CSA T20 league a case of putting cart before the horse

CSA T20 league a case of putting cart before the horse

Cricket South Africa’s ambitious project Global T20 is dead and buried even before it could see the light of the day. But many closets are still to be cleaned as the governing body for cricket in South Africa has launched a new initiative – a new financial model – for a T20 league. The name for the new league is not yet finalised. Still, Cricket South Africa has trodden a long path for its second ambitious project.

There are backlogs from the previous failure. In addition to the financial blow of over 200 million SA Rand ($13 million), the board also faces the threat of litigation from the franchisees, who have bought teams in the failed league. Their accounts are not settled yet. There will be no consideration for them in the new league as the new format of State-owned teams has no provision for franchisees.

CSA is going with the new project without clearing the potential hurdles from its earlier disaster, with no name for the new league looks like a desperate case of putting the cart before the horse.

It had all started in 2017 when Cricket South Africa embarked on an ambitious journey to launch its very own professional T20 cricket league on the lines other few successful global models like the Indian Premier League.

An idea of Global T20 League was mooted under the leadership of former CSA CEO Haroon Lorgat. Bollywood actors Shah Rukh Khan and Preity Zinta, India-based GMR group (owners of IPL franchisee Delhi Daredevils) and a couple of wealthy business magnates from Dubai and Pakistan bought the franchise rights as perpetual owners.

Lack of solid game plan, weak financial backing from sponsors, and no interest from broadcasters saw the league collapse two months before the scheduled inaugural season. That resulted in Lorgat relinquishing his position as CSA CEO. Until his departure from the board, he had reportedly made several failed attempts to convince Indian broadcasters to air the league in the country.

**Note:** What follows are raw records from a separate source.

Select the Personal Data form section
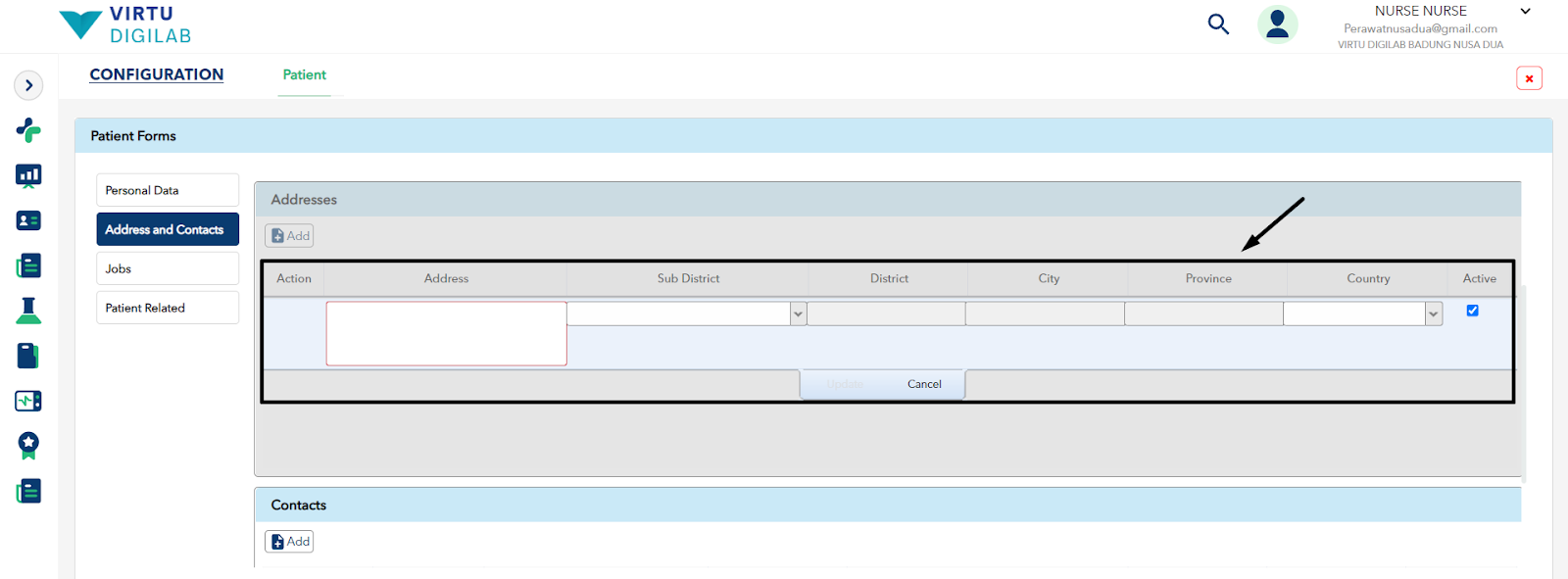The width and height of the screenshot is (1568, 579). (x=168, y=190)
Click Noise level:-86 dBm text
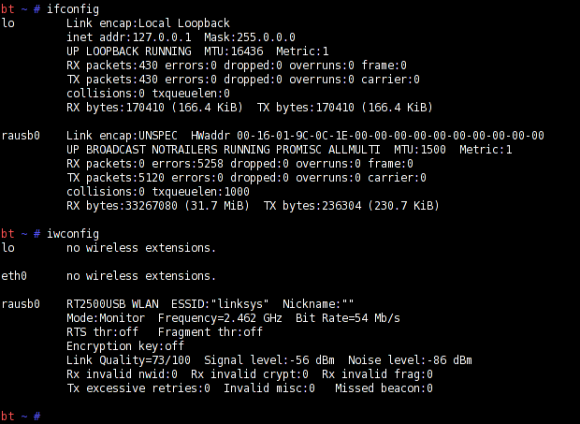 click(410, 360)
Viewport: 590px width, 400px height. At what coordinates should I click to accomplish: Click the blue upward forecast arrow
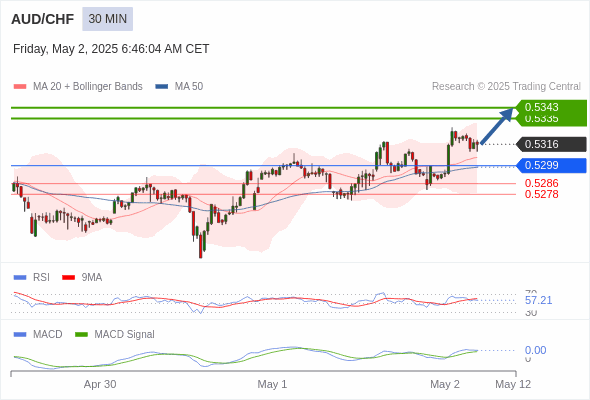click(497, 126)
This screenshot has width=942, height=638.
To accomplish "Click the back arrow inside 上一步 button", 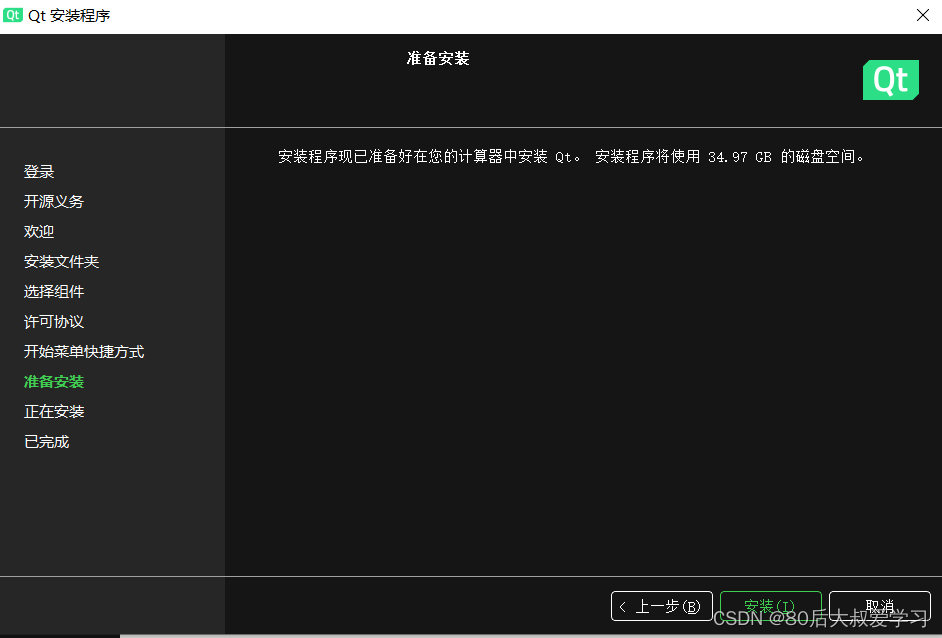I will tap(625, 605).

All went in vain, and CSA suffered losses of over $13 million following the failure of the inaugural GLT20. A compensation formula was struck with the drafted players to avoid any legal conflicts and the league was “postponed to November 2018”  with the CSA stating that until then it will re-assess the strategy and formulate a concrete model for the league’s future.

A year later, the CSA has already closed the player registration process, announced last month, ahead of the player draft scheduled for October 17. The CSA Members Council, at a special meeting in Johannesburg last month, gave a green signal for the T20 league to take take-off, albeit with a new name that is yet to be finalised.

Also Read: CSA T20 League initiates player registration process

The board has also named six venues – Bidvest Wanderers Stadium, SuperSport Park, Kingsmead, St. George’s Park, PPC Newlands and Eurolux Boland Park – following the independent assessment process carried out by Nielsen Sport.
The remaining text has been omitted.